A Discounted Cash Flow, or DCF, model estimates what a company might be worth by projecting its future cash flows and discounting them back to today to account for risk and the time value of money.
For US Foods Holding, the model used is a 2 Stage Free Cash Flow to Equity approach. The latest twelve month Free Cash Flow is about $999.5 million. Analysts provide explicit Free Cash Flow estimates out to 2028, with Simply Wall St extrapolating further to build a 10 year path.
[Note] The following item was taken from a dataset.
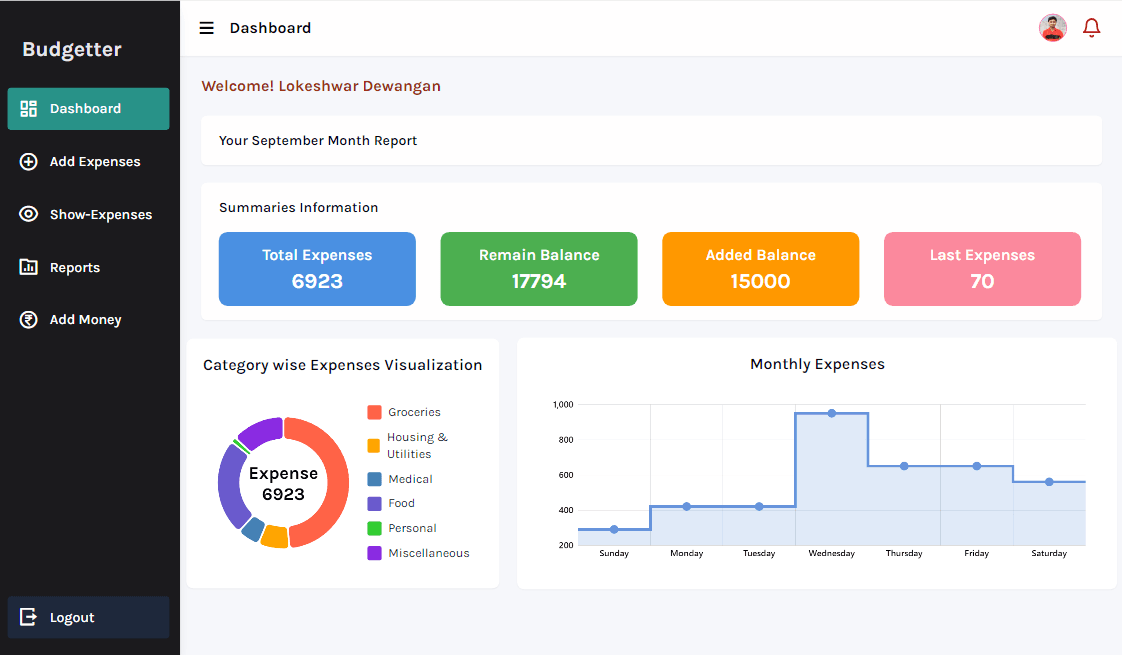Click the Dashboard grid icon in sidebar

(29, 109)
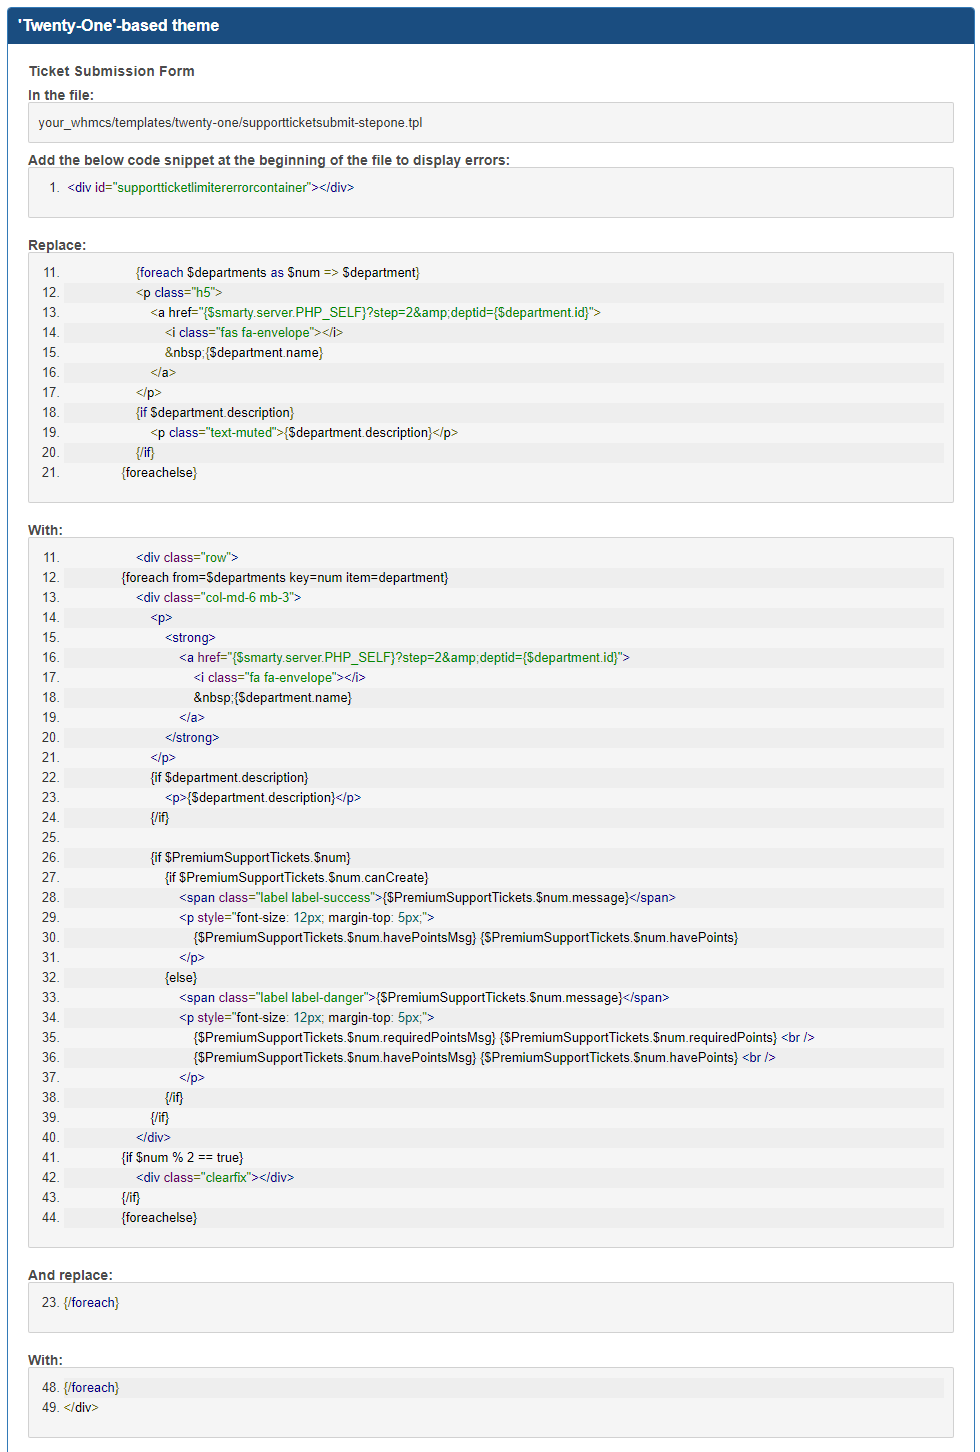Viewport: 980px width, 1452px height.
Task: Click the supportticketlimitererrorcontainer div code line
Action: point(211,188)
By 2035, the projection used in the model is $1,891.0 million, with each future cash flow converted into today’s dollars before being summed.
On this basis, the DCF points to an estimated intrinsic value of about $155.67 per share, compared with the recent share price of $92.61. That implies the shares trade at a 40.5% discount to the DCF estimate, which flags US Foods Holding as undervalued under this method.
Result: UNDERVALUED
Our Discounted Cash Flow (DCF) analysis suggests US Foods Holding is undervalued by 40.5%. Track this in your watchlist or portfolio, or discover 47 more high quality undervalued stocks.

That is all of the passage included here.